Cristina Altamura, piano

Sunday, April 27, 2014  ❘  3pm

Decoding the Étude: Math and Mysticism
A Piano Recital with Commentary 


From the Well-Tempered Clavier
Prelude in C Major, No. 1, BWV 846                              J.S. Bach

Etude, Op. 10, No. 1, in C Major                                    Frédéric Chopin

Etude Tableaux, Op. 33                                                  Sergei Rachmaninov
No. 3 in C minor
No. 4 in A minor

Sonata in D Major, K. 119                                              Domenico Scarlatti
Sonata in B Minor, K. 87
Sonata in B Minor, K. 27

Etude "Arc en Ciel"                                                        György Ligeti

Little Jazz Exercise                                                        Oscar Peterson


Preludes Op. 11                                                             Alexander Scriabin
No. 4, E minor, Lento
No. 6, B minor, Allegro
No. 8, F-sharp minor, Allegro Agitato

Etudes, Op. 10                                                               Frédéric Chopin
Nos. 1, 3, 5, 6 ,12

In an age of exceptional pianists, Cristina Altamura, international concert pianist, embraces an “older European sensibility” while capturing the spirit of a contemporary, multi-ethnic world.  Critic John Keeler observed her playing to be “brilliant, powerful and poetic, ushering in a new generation of pianism,” while world-renowned conductor Karel Mark Chichon described her as “an orchestra’s delight whose charisma holds the audience until the last bow.”
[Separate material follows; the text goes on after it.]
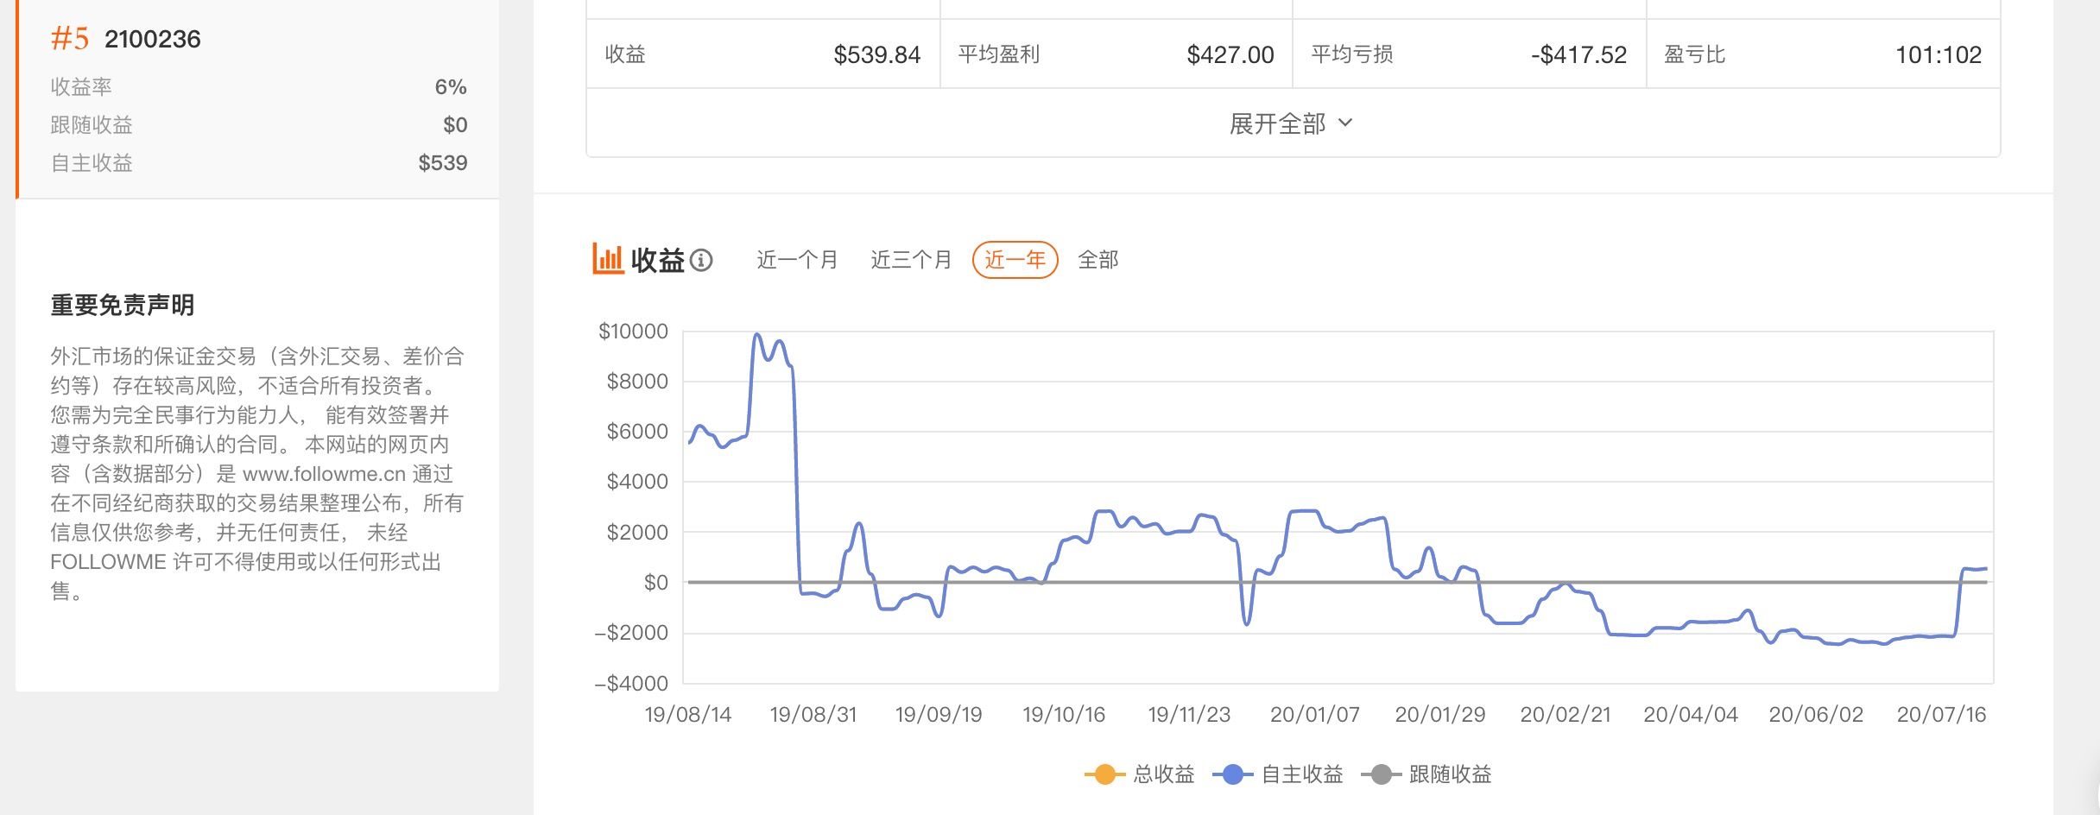Click the 重要免责声明 heading
Screen dimensions: 2100x815
123,305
As a teen, Ms. Altamura made her Carnegie Hall (Stern Auditorium) solo orchestral debut with conductor, Gisèle Ben-Dor, at the helm.  Her European debut took place with the Bucharest Philharmonic under the baton of Karel Mark Chichon.  This was followed by an invitation to be principal soloist of the State Philharmonic of Bacau, a position she held from 2000-2002.  Her close musical association with Romania resulted in performances and recordings with all of the major Romanian orchestras, as well as other European orchestras.
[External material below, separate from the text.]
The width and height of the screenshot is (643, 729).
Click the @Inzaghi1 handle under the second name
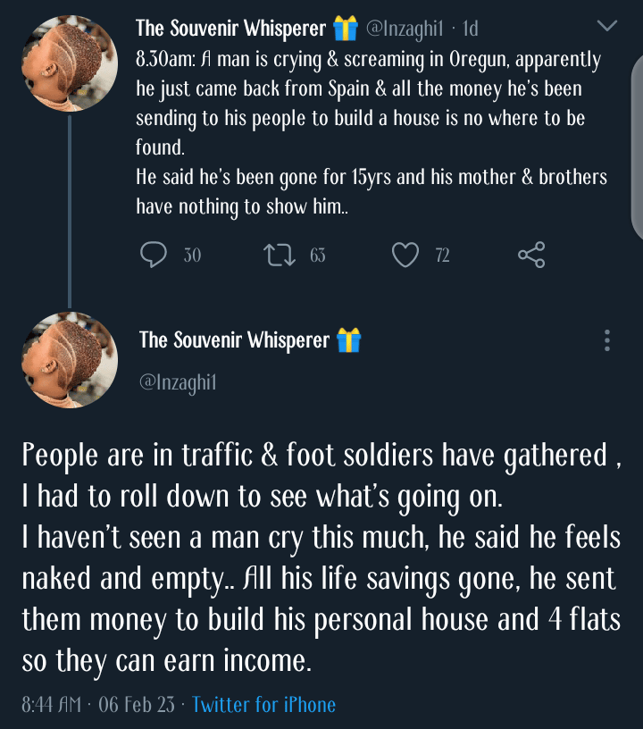(x=178, y=383)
In 2003, Ms. Altamura was presented at Lincoln Center’s Alice Tully Hall in a program of two piano concertos -- Mozart’s K.488 and Beethoven’s First.  She has since performed in major festivals and concert halls throughout the world.  She is a frequent guest on New York's WQXR.

In 1997, Ms. Altamura was the only American musician awarded a Fulbright Fellowship to Italy. Her winning, uncut audition tape was broadcast on WQXR’s McGraw-Hill Young Artists Showcase.  That same year, she was awarded a scholarship from the National Italian American Foundation in Washington, D.C. and a subsequent Alitalia Airlines grant for touring.  She has attracted wide support from the Italian consulates in England, Canada and the United States.
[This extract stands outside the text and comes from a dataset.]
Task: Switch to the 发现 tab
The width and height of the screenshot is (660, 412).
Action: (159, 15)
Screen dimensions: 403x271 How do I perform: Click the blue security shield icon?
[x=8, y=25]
Cristina Altamura’s artistry stems from a deep connection to her Italian-born parents.  Her opera singer mother’s influence reaches profoundly into Ms. Altamura’s bel canto-informed Chopin interpretations.  The recent 200th anniversary of Chopin’s birth provided Ms. Altamura the perfect platform for her distinctive interpretations of his music.

It also marked her introduction to Canadian audiences and press.  In 2010, her "Hommage à Frédéric Chopin” recitals in Montreal, among other places, received high critical acclaim.  Writing for La Presse, Claude Gingras noted, “The young pianist of Italian origins opened the concert with seven of the twelve (Chopin) etudes from Op. 10.  These pages from the piano repertoire are monstrously difficult, but Cristina Altamura performed them effortlessly and with a power that was astonishing.”  Her Chopin anniversary tour culminated in a performance of the Piano Concerto No. 2 with the New World Philharmonic Orchestra, under the baton of Canadian conductor, Michel Brousseau.

Ms. Altamura’s cosmopolitan taste, reflected in her multi-disciplined and multi-cultured background, also extends to Latin America.  In 2004, she caught the attention of Guido López-Gavilán, the composer and principal conductor of the National Symphony Orchestra of Cuba, who invited her to present a solo recital in Havana.  The concert was subsequently broadcast throughout South America.

Her Cuban experience left an indelible mark, one that led Ms. Altamura to solicit works from living Latin American composers, including López-Gavilán and Colombian composer-percussionist, Samuel Torres.  Her popular program, Extreme Latin!  presents a fresh new look at classical Latin American idioms while retaining their magic, exoticism and mystery.

The pianist’s background also includes training at the Joffrey Ballet School.  Most notably, Ms. Altamura conceived a project fusing Bach with cutting-edge break-dance.  She further developed the concept with Rokafella, a world-renowned, pioneer female break-dancer and choreographer.  Their collaborative debut took place at the Amelia Island Chamber Music Festival, and they performed for a thousand-plus audience at Central Park Summer Stage.